The authors note that a reliable predictive test of menopausal age is becoming more and more urgent. An increasing number of women, they write, are seeking expensive fertility treatment for age-related infertility, while the health risks of a premature menopause (premature ovarian insufficiency, POI) are now becoming clearer. Indeed, a systematic review in September of premature or early-onset menopause found a higher risk of coronary heart disease, cardiovascular mortality and overall mortality in women who had premature or early-onset menopause when younger than 45 years. 2
A full European guideline published earlier this year put the definition of POI as loss of ovarian activity before the age of 40, with a prevalence of 1%. 3 With AMH and AFC recognised as relatively inaccurate predictors, the guidelines recommended diagnosis based on ‘menstrual disturbance’ (oligo/amenorrhoea for at least four months) and biochemical confirmation (elevated follicle stimulating hormone (FSH) >25 IU/l on two occasions >four weeks apart). As suggested in the systematic review above, the guidelines warned that ‘untreated POI is associated with reduced life expectancy, largely due to cardiovascular disease’.

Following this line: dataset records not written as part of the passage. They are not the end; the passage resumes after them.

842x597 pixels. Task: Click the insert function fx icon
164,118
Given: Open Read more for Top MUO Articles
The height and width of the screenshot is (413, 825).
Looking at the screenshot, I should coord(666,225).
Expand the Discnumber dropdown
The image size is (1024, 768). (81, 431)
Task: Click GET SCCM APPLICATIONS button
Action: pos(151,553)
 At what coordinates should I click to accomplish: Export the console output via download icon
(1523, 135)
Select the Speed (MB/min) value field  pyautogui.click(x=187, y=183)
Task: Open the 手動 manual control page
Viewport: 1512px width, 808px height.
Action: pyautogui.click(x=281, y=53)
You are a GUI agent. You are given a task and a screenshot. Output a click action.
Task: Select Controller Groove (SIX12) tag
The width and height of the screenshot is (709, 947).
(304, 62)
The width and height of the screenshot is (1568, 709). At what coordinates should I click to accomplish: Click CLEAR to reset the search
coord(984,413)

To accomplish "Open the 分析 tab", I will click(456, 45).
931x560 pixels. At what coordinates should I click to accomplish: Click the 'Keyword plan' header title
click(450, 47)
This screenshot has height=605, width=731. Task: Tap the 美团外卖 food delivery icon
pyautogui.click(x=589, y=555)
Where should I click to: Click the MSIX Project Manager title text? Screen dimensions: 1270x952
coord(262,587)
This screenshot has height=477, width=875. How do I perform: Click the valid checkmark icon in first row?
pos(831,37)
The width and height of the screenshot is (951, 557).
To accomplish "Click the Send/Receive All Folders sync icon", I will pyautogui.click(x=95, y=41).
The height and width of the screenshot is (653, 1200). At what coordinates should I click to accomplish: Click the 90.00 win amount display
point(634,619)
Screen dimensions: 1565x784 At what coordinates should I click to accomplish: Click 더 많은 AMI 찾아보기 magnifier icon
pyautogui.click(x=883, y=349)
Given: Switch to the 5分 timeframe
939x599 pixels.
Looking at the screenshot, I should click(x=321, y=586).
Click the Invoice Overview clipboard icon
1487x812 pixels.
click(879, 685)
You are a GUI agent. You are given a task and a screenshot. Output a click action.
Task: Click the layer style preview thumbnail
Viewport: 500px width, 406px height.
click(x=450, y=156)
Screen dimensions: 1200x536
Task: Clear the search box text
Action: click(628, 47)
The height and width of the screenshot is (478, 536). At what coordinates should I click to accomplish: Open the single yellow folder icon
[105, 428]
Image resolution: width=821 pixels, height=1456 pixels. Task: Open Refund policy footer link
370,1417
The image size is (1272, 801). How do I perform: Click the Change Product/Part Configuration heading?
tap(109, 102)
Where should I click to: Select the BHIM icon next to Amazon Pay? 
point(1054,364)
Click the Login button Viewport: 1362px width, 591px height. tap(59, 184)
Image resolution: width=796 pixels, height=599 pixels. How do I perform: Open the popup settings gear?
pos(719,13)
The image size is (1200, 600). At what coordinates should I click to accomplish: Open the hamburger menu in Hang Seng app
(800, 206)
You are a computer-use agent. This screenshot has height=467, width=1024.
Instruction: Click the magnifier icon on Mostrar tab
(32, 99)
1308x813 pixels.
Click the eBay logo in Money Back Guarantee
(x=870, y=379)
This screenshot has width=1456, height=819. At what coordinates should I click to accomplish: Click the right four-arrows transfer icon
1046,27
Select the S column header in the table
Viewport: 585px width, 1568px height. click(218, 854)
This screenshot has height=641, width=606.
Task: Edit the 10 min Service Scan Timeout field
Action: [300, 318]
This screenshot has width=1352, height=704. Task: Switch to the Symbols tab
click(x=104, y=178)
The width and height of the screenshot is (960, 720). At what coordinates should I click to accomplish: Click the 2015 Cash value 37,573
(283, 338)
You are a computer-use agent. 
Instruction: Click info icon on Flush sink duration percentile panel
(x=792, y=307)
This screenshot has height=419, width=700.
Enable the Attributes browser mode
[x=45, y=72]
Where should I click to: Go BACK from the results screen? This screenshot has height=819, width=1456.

However, as the authors of the AMH study note, FSH itself has not been without controversy in its role for menopause prediction. One study found that FSH became non-significant when AMH was added to the prediction model, while another showed that FSH lost its predictive value in a model next to female age. ‘Taken together’, say the authors, the results of the present study and published data strongly suggest that AMH is the better candidate when it comes to providing individual corrections on the general forecast for the occurrence of menopause in women with a normal regular cycle.